Moriarty explains that the components (or modules) of the architecture are isolated from each other, so you can set up controls for each. In the infrastructure, for example, controls would verify the firmware and hardware at system boot, then move on to the operating system, patches and updates, applications, and microservices. Additionally, communication between the components would be continuously authenticated, preventing lateral movement for an intruder already inside the network.

“The attacker would have to survive the re-authentication on any particular module, and as they leap from one module to another, also survive the re-authentication process,” she explains. “You have to make survivability very difficult—it’s about increasing the cost to the attacker.”

“The attacker would have to survive the re-authentication on any particular module, and as they leap from one module to another, also survive the re-authentication process.”

—Kathleen Moriarty, security innovations principal, Dell Technologies

Implementing Zero Trust

Christopher Gerg with the incident response and forensics company Tetra Defense says zero trust is effective because “it puts the security close to the thing you’re securing.” Since there’s no out-of-the-box solution, one approach he suggests is to start by introducing some of the core concepts of the zero-trust architecture into your existing environment.

“Microsegmentation is a good start—making it so that workstations and services can only talk to the networks and devices that are necessary for business and nothing more. Workstations can’t talk to other workstations and services are only available at the workstations that need access,” says Gerg, who’s Tetra’s chief information security officer and vice president of cyber risk management.

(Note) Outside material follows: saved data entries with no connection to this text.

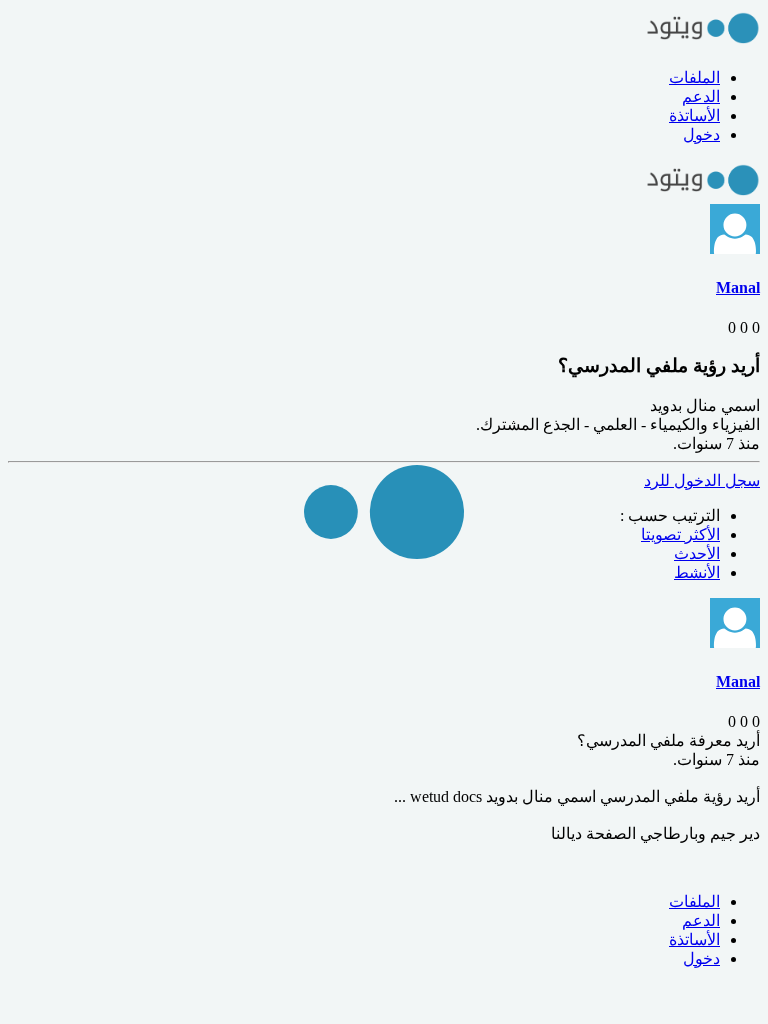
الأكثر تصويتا (680, 534)
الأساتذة (694, 115)
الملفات (694, 77)
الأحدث (697, 553)
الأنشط (697, 572)
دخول (701, 134)
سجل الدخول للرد (702, 480)
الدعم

Gerg also recommends using a mechanism for distributing secure configurations to all devices and ensuring the configurations are in place and unchanged. Additionally, he advises adopting robust verification from a “single source of truth, using multifactor authentication, to ensure that people are actually who they say they are.” This is often in the form of something the user knows (e.g. mother’s maiden name), something the user has (e.g. a unique key or mobile phone with a code), or something the user “is” (e.g. facial recognition or fingerprint scan).

“If a threat actor cannot verify the second factor of authentication, then the account remains locked and a potential attack is prevented,” Gerg says.

Moriarty notes that there’s no single answer for everyone. Since many organizations already use some of the zero-trust principles, she recommends first reviewing the current architecture.

“Their first move should be guided by a reasonable transition strategy,” she says. “For some, this means microsegmentation. For others, it may be identity- or network-focused. In the long term, zero trust becomes pervasive.”

She believes that as the concept of zero trust matures, the market and vendor solutions will evolve. In a few years, she says more vendors will deploy infrastructure with zero-trust principles built-in, such as root of trust technology for boot and runtime. That means the focus will shift from endpoints—because they will be more secure—into approaches such as confidential computing (the ability to isolate data, functions, or applications from the operating environment).

In the meantime, the adoption of zero trust is not without its challenges. Berkoff believes one of the biggest hurdles is the paradigm shift among CISOs and CSOs. They would have to go back to the drawing board and re-examine their strategies and security models.

“They’ve been reporting ‘green lights’ all the time, and now all of a sudden you’ve got a model that’s going to show you’re not really green—you’re yellow or even red,” he says. “But the complexity of all the tools they’re using is leaving huge gaps in security, and that’s where zero trust can come in. Zero trust, if it’s done correctly, is disruptive—it should disrupt the activities of the bad guys.”